WHAT IS NEEDED: Wherever the word "Given" appears in a line of the records, copy that line.

ENTRIES PROVIDED:
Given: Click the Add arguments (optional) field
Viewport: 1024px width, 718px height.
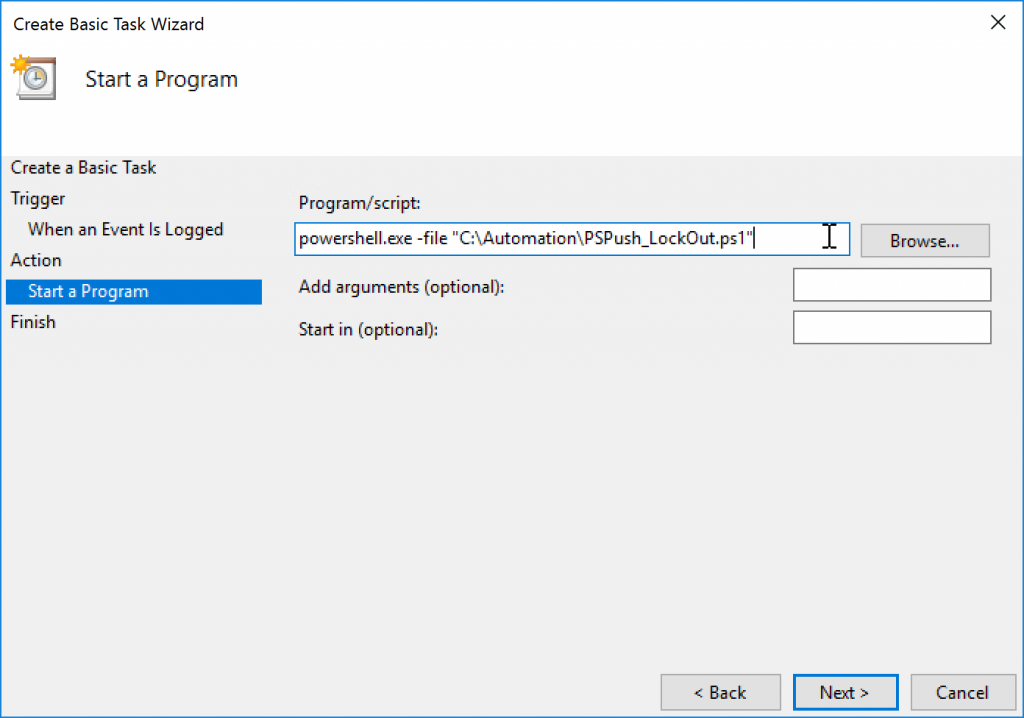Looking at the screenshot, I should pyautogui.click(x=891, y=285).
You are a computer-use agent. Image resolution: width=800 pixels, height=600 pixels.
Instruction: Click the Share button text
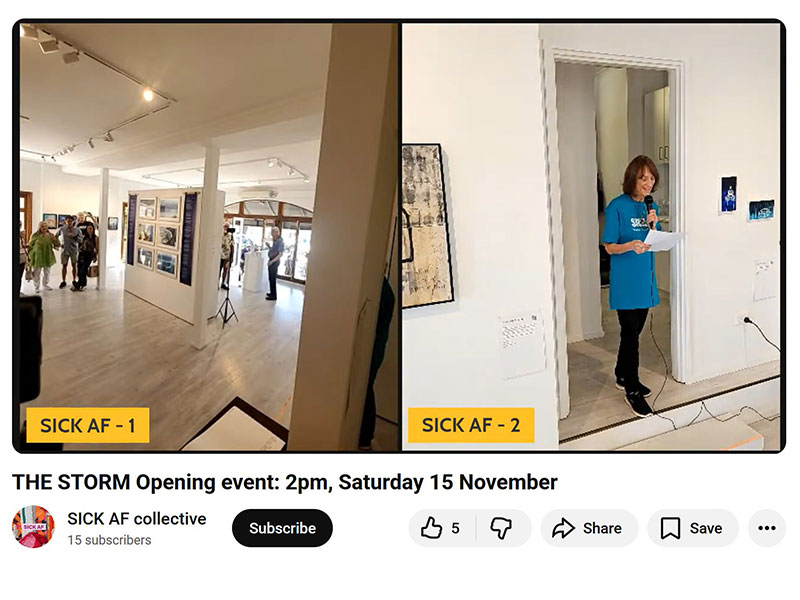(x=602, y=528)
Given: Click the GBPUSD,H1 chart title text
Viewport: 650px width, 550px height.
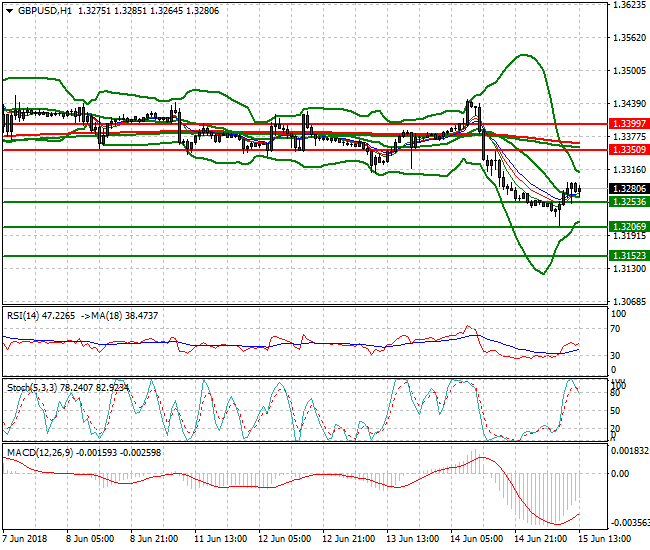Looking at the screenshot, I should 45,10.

--

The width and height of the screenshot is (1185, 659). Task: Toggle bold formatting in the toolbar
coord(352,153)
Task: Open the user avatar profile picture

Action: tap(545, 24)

SOLUTION:
Given: Click the Add arguments (optional) field
Given: Click the GBPUSD,H1 chart title text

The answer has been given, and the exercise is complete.